_Written instruction_.
Collect each line from the entries below that contains the string "agent", and copy those lines in full.
-*-
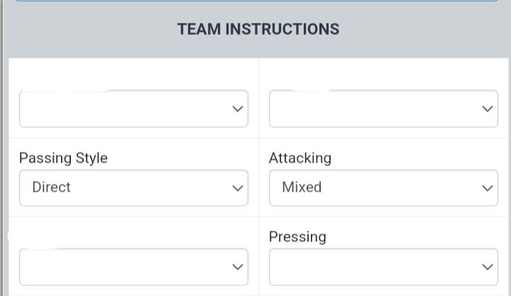Open the Attacking dropdown
The image size is (511, 296).
[x=383, y=188]
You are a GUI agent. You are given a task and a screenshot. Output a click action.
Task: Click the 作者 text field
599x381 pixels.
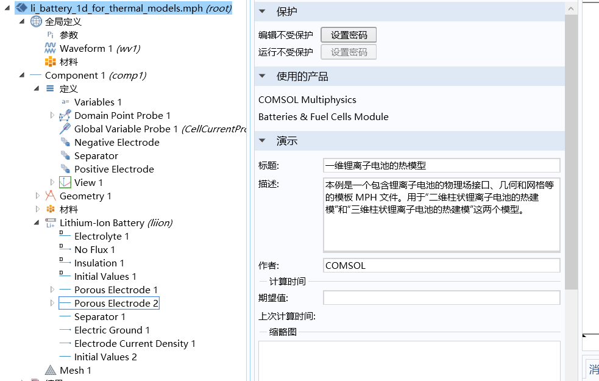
-*-
_Response to this task_.
You are a GUI agent. You are given a task and a screenshot. Output a click action.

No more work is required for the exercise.